A free-for-all for banks and credit card companies
In the year before the law took effect, credit card issuers went on a tear, raising fees, interest rates, and customers' ire. Consumers had their accounts closed without notice, and many saw their credit limits lowered. The banks and card companies claimed that they had to do these things to fill their coffers before the changes became law and began eating into their profits.
JPMorgan Chase (NYS: JPM) and Discover Financial Services, for example, raised the minimum payment percentage for some customers, as well as the rate on balance transfers. In some cases, Chase also charged customers $10 per month to maintain their lifetime low interest rate, as well as informing them that they had to bump up their monthly payments. Bank of America (NYS: BAC) also raised various fees and, along with Citigroup (NYS: C) , lowered monthly limits and pushed up interest rates. Citi, in fact, had the dubious distinction of enacting the largest interest-rate increases of the top-tier card issuers. Capital One (NYS: COF) raised rates on low-risk customers by more than 6% in some cases, with little prior notice. Wells Fargo (NYS: WFC) joined its peers in the fall of 2009, raising interest rates by 3%, though it did remove fees for customers who exceeded their credit limits.
Why did these banks and card issuers do it? They claimed, at the time, that these changes were necessary because of the state of the economy and high unemployment, which increased the chances that customers would stop paying their credit card bills. Supposedly, raising fees and interest rates was making up for the idea that extending credit was becoming more risky.
Credit practices caused the very problems banks sought to avoid
What happened was the exact opposite of what the banks said they wanted to prevent, as people defaulted in droves. As it turns out, ratcheting up rates and minimum payments in an economic downturn isn't a great business plan.
A recent New York Fed report indicates that household debt has fallen over the past four years -- particularly credit card debt. Indeed, the news looks good when you consider that Americans are holding a mere $679 billion now versus a 2008 level of $866 billion on their cards, but there is more here than meets the eye.

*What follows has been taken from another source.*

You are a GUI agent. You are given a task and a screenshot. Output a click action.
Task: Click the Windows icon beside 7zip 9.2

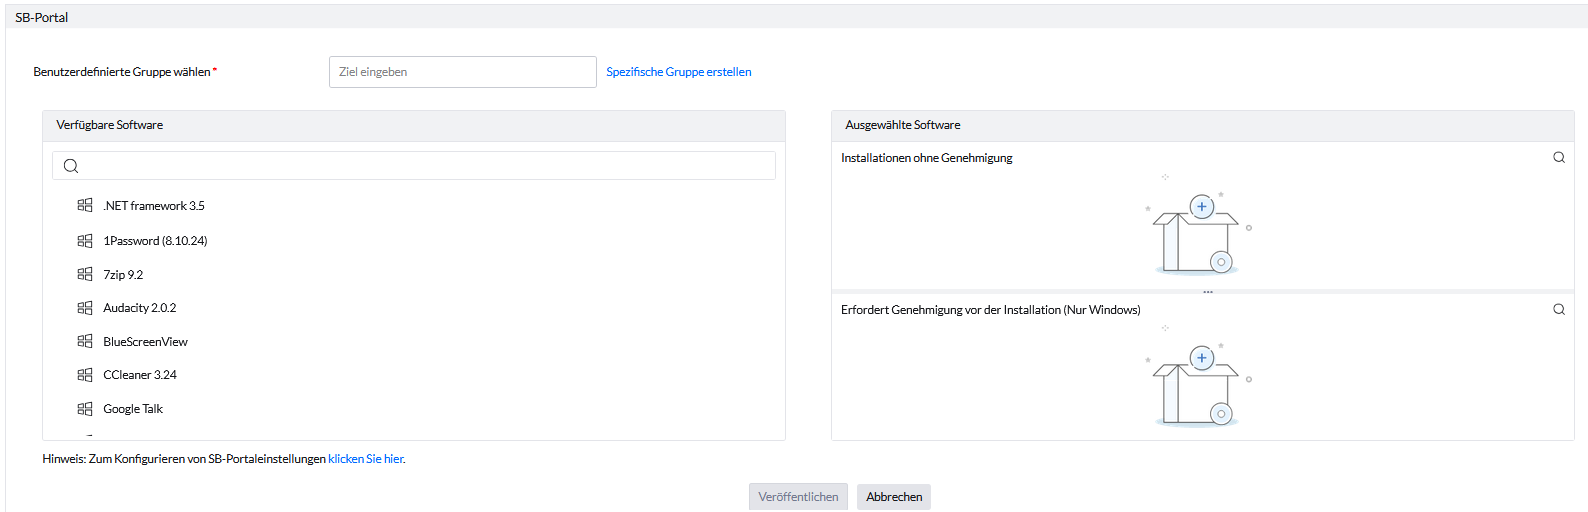point(85,274)
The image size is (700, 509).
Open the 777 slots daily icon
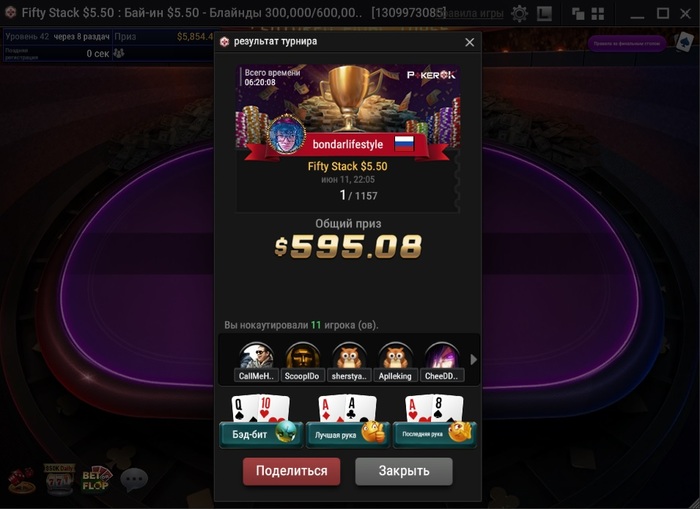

In 2010, the year after all the hijinks on the part of credit issuers, the industry was forced to write off a huge amount of debt as uncollectable, representing a 300% increase from four years prior. Interestingly, charge-offs were up appreciably in 2009 as well, at the very same time as banks were raising rates and minimum payments. In fact, of the $93 billion decrease in credit card debt for that year, fully 90% was written off by the credit card industry. When a company boosts a customer's minimum payment to $900 per month from $373, as Chase did with one retired cardholder, problems should be expected.

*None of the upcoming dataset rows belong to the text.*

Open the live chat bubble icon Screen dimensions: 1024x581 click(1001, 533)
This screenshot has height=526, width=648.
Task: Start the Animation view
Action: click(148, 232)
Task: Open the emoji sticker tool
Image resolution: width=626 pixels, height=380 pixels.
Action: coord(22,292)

Credit card issuers' behavior was directly linked to losses
The report from the Center for Responsible Lending pointed out how deceptive credit practices directly affected banks' bottom lines for the years 2006 to 2010. Among their findings was that banks tended to engage in several of these activities at once, and that the biggest offenders were among the top 10 credit card issuers. Issuers with the most consumer-friendly and easily understood credit rules tended to be smaller regional banks and credit unions.
The study compared pre-recession losses with those experienced by issuers during 2009 to 2010 and found that the loss rate was markedly higher for institutions with dicey credit card practices than for banks that had more transparent rules. In fact, when the CRL compared the bank with the least onerous practices with the institution with the worst profile, the loss rate more than doubled for the latter.
The bottom line
The study found that the very practices that banks insisted would protect their profit margins in the short term actually worsened the losses they sustained over time by triggering higher defaults. In fact, many of the banks' actions were not truly associated with risk management, such as deliberately applying payments to customers' accounts in a way that triggered higher fees and interest rates.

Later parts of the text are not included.